(RECORDS SUPPLIED begins)

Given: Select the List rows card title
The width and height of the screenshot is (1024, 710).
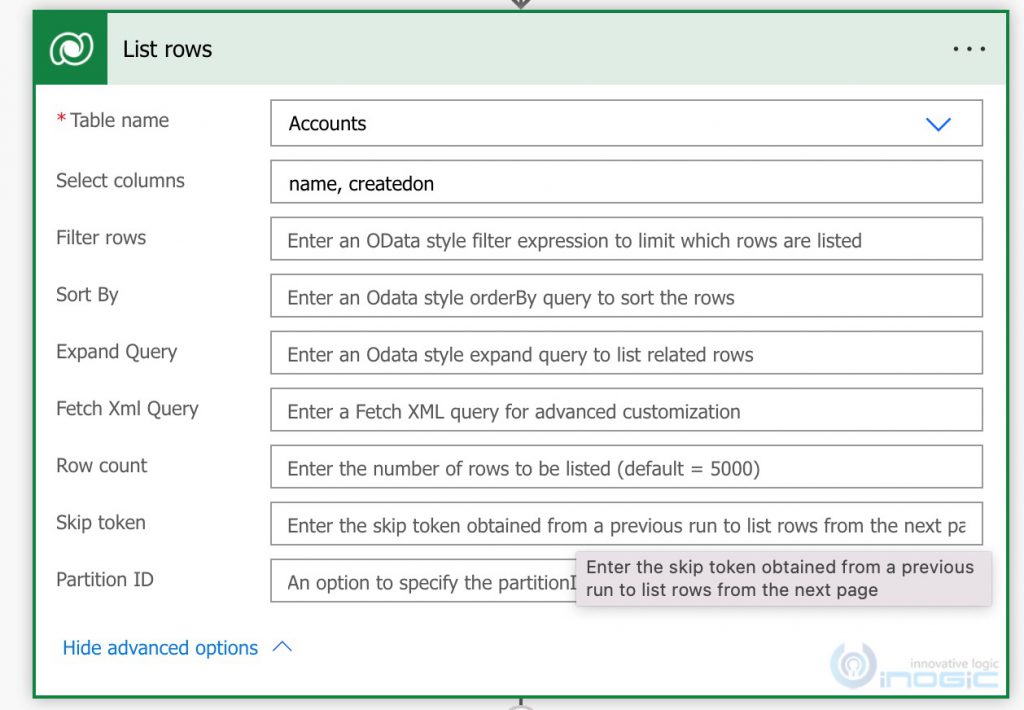Looking at the screenshot, I should (x=167, y=48).
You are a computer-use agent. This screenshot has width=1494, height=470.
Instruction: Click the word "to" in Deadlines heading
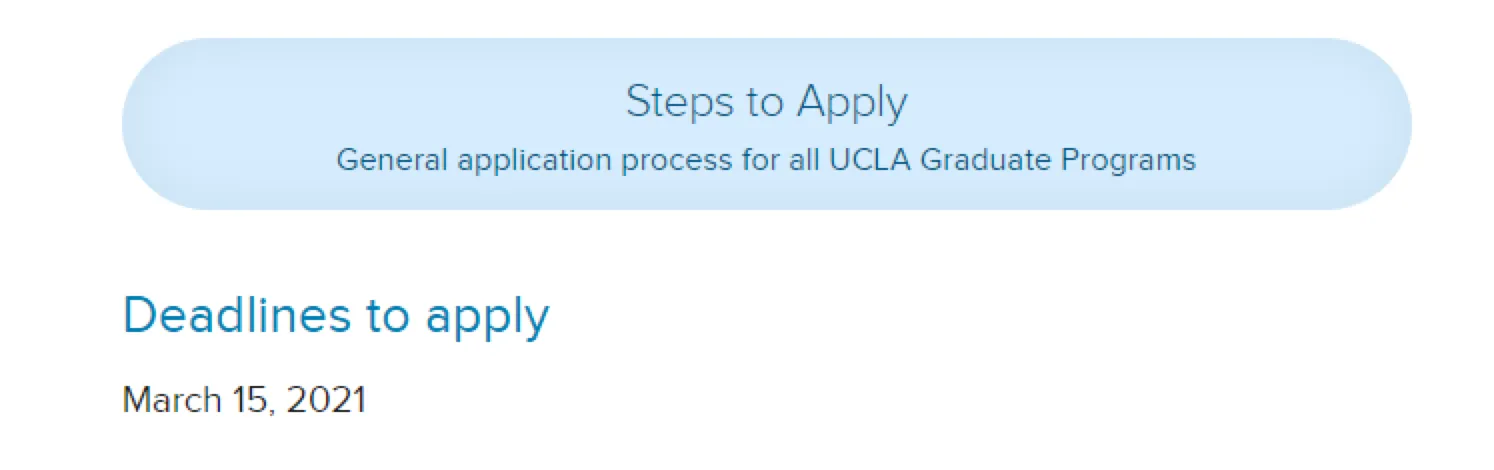point(388,315)
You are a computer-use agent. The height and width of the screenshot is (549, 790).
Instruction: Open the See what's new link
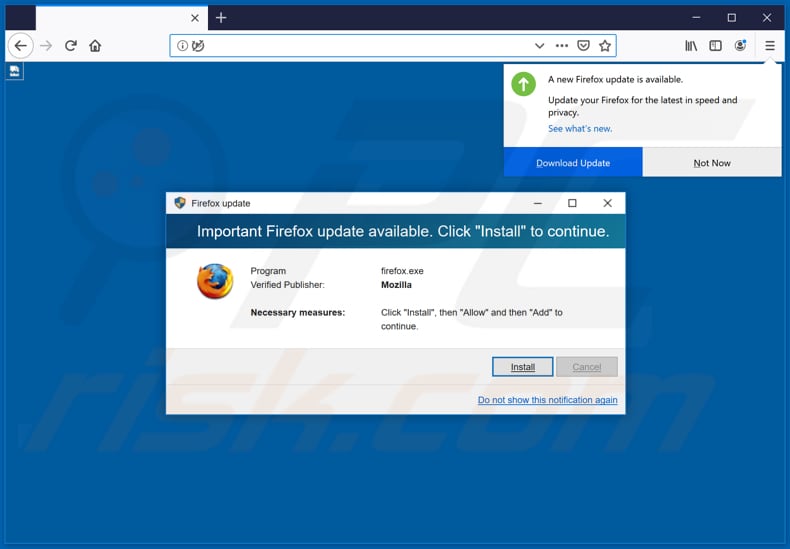[x=580, y=129]
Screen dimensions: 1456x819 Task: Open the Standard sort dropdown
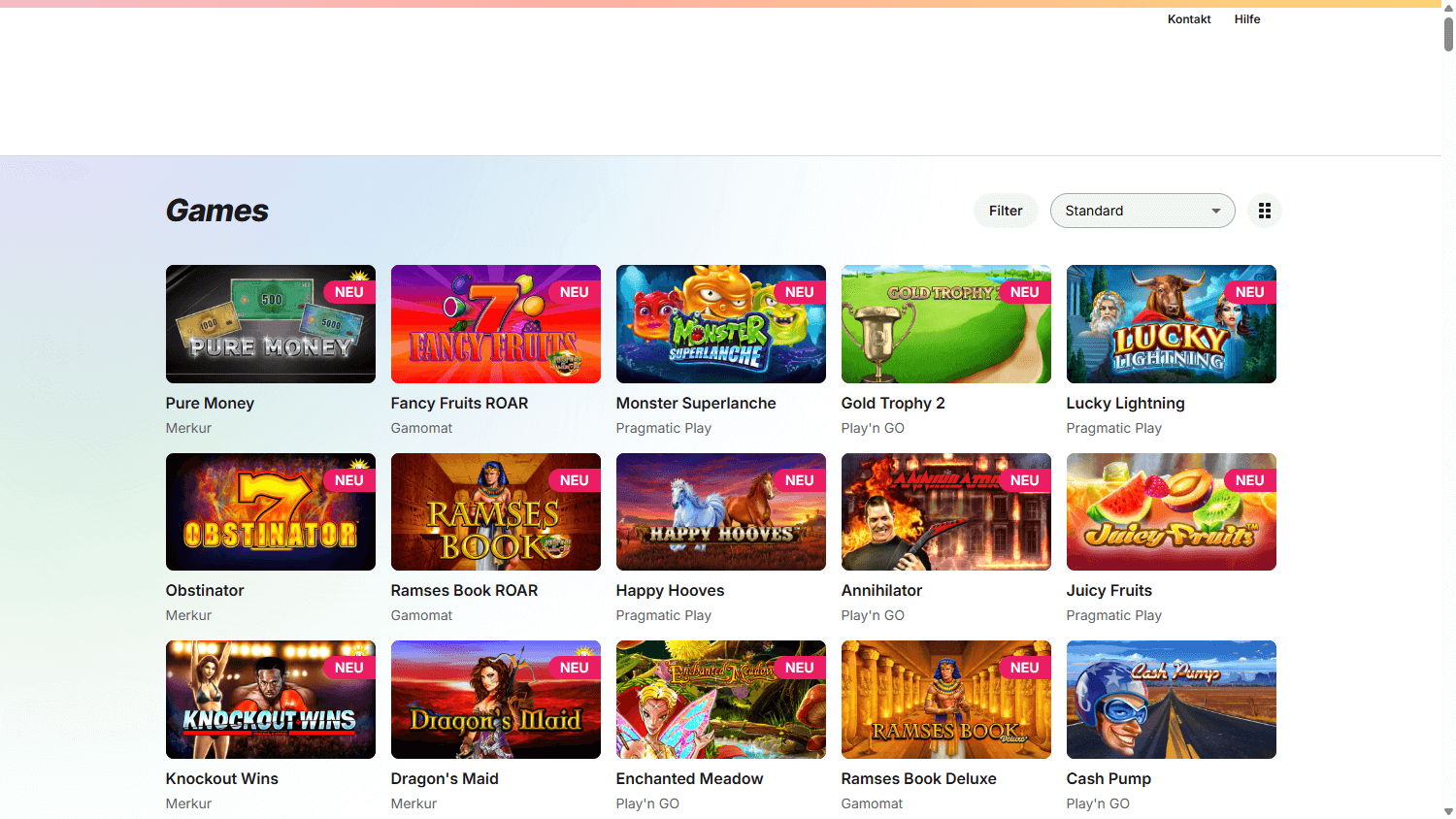pos(1142,211)
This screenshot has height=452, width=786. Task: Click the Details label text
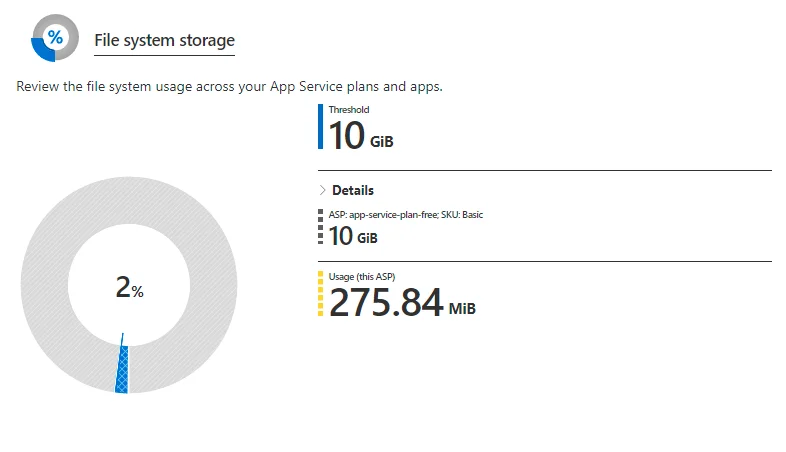353,190
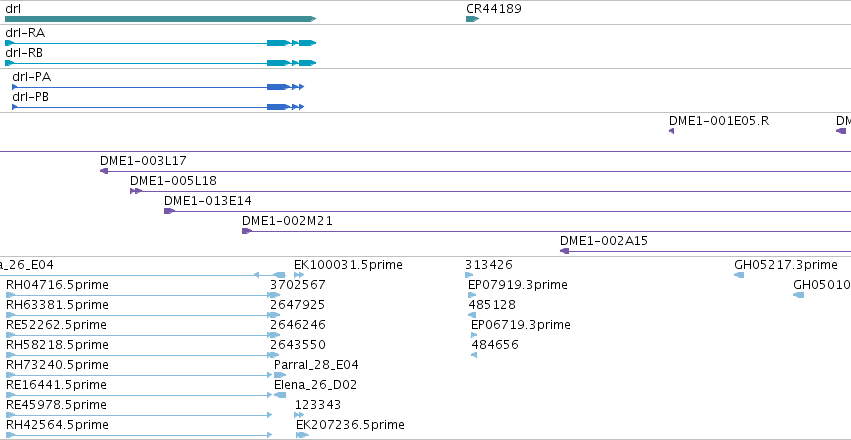This screenshot has width=851, height=440.
Task: Click the DME1-002A15 clone arrow
Action: (x=564, y=251)
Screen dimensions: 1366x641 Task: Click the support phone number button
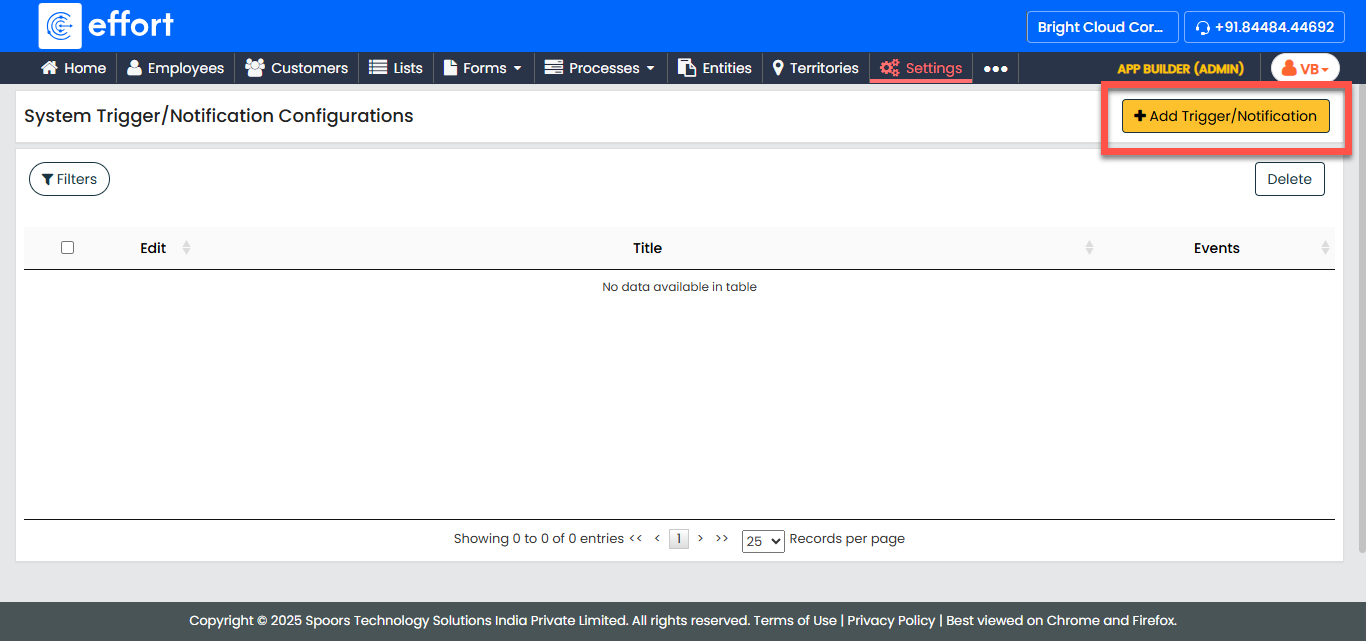(1264, 27)
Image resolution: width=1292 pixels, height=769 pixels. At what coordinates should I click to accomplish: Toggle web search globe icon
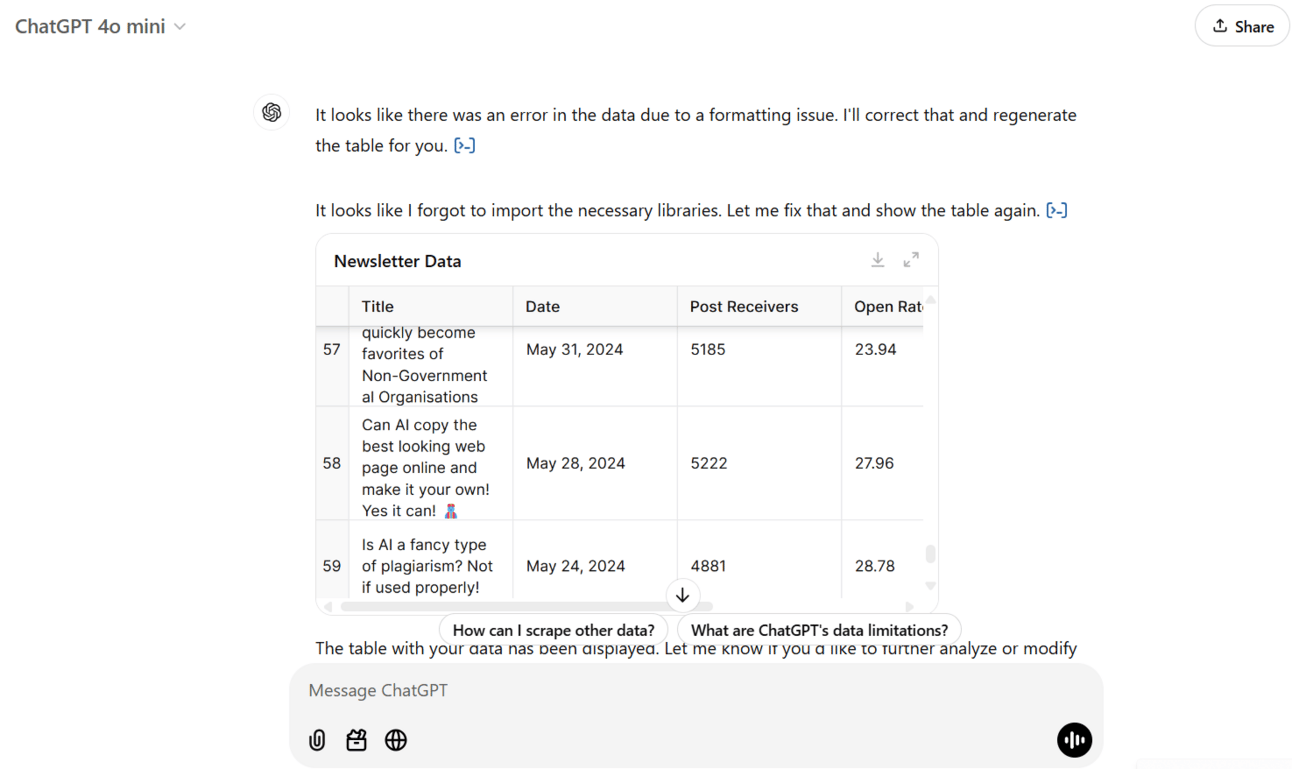point(396,740)
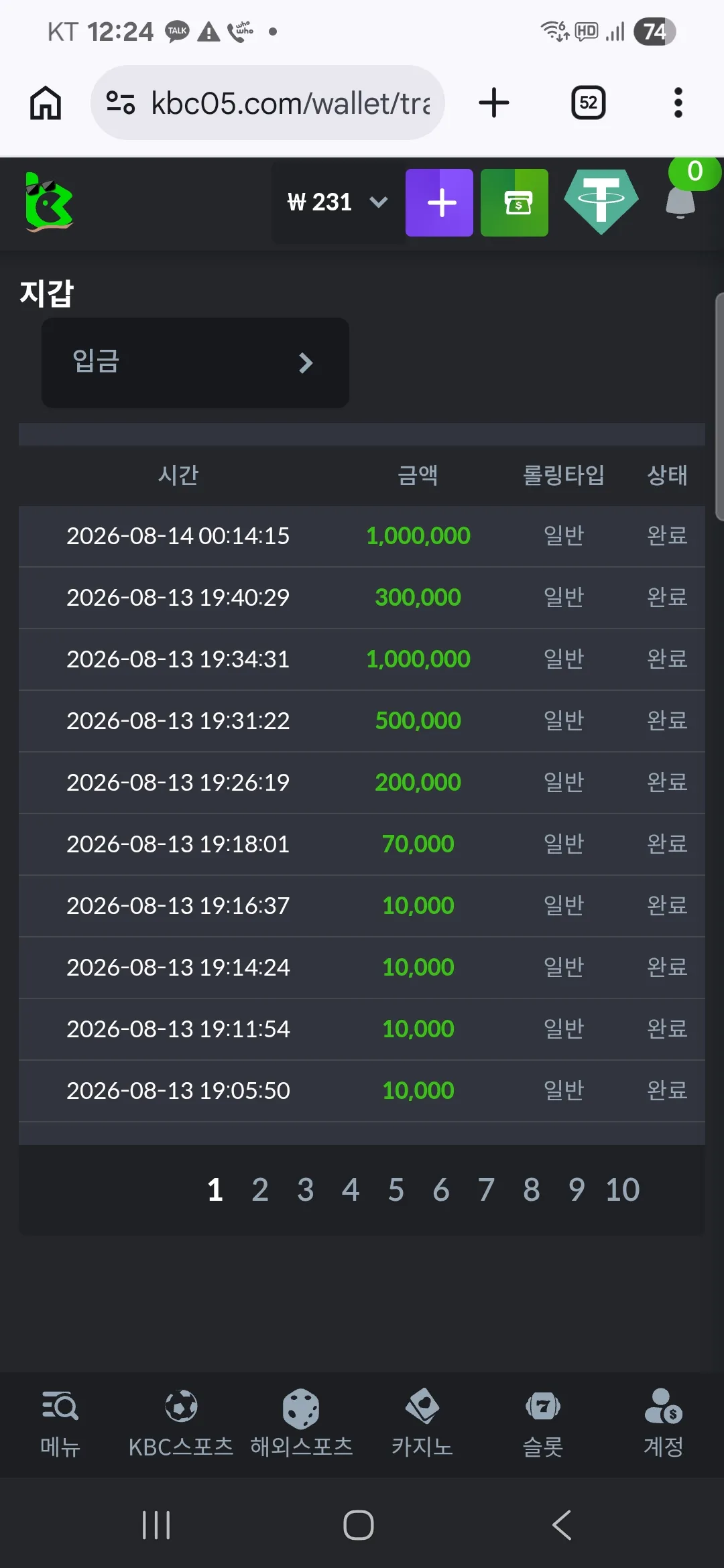
Task: Open the browser three-dot menu
Action: pyautogui.click(x=678, y=103)
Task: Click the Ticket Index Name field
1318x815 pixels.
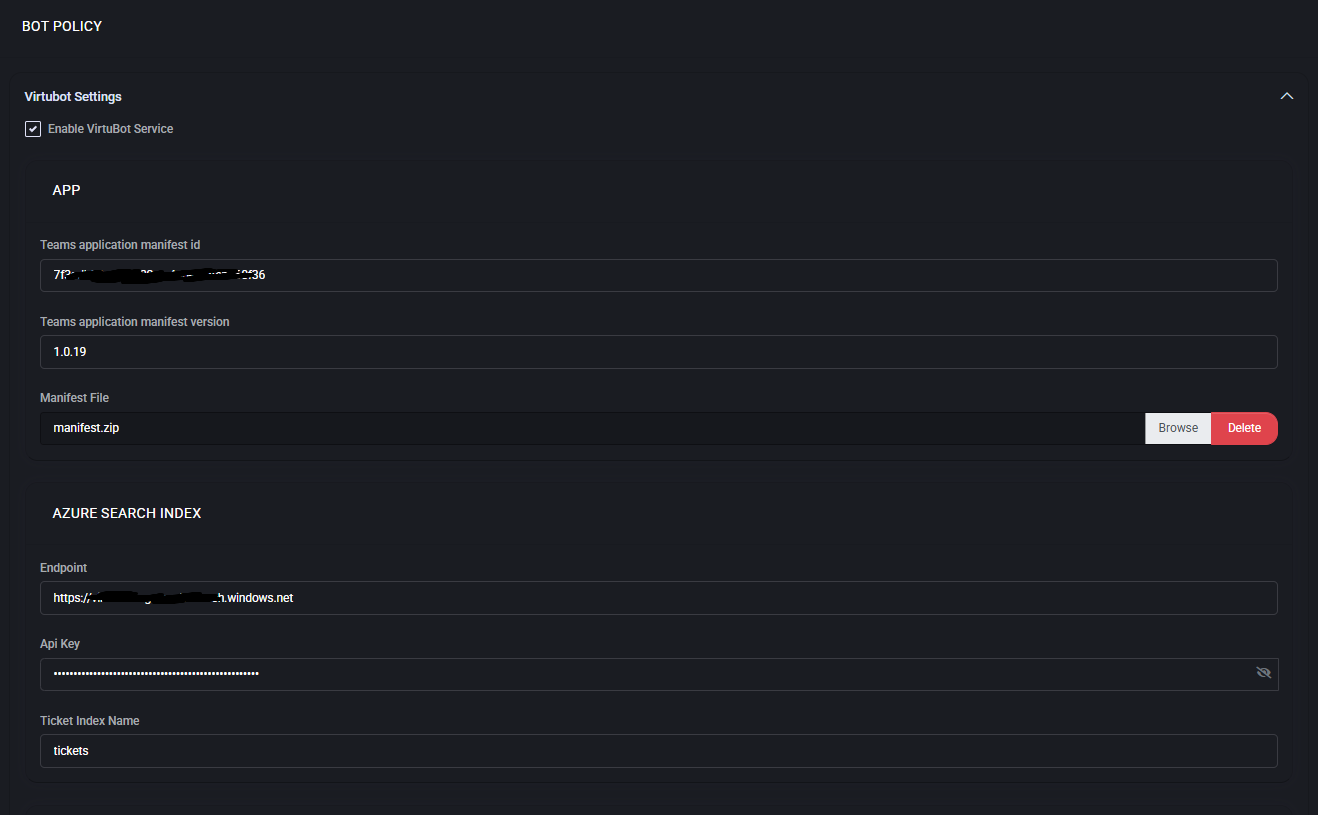Action: coord(658,751)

(RECORDS SUPPLIED ends)

=== TASK STATEMENT ===
Please find the lines in the data that contain the word "computer" and copy them.

=== OUTPUT BELOW ===
You are a computer-use agent. This screenshot has width=1494, height=470.
You are a computer-use agent. The height and width of the screenshot is (549, 790).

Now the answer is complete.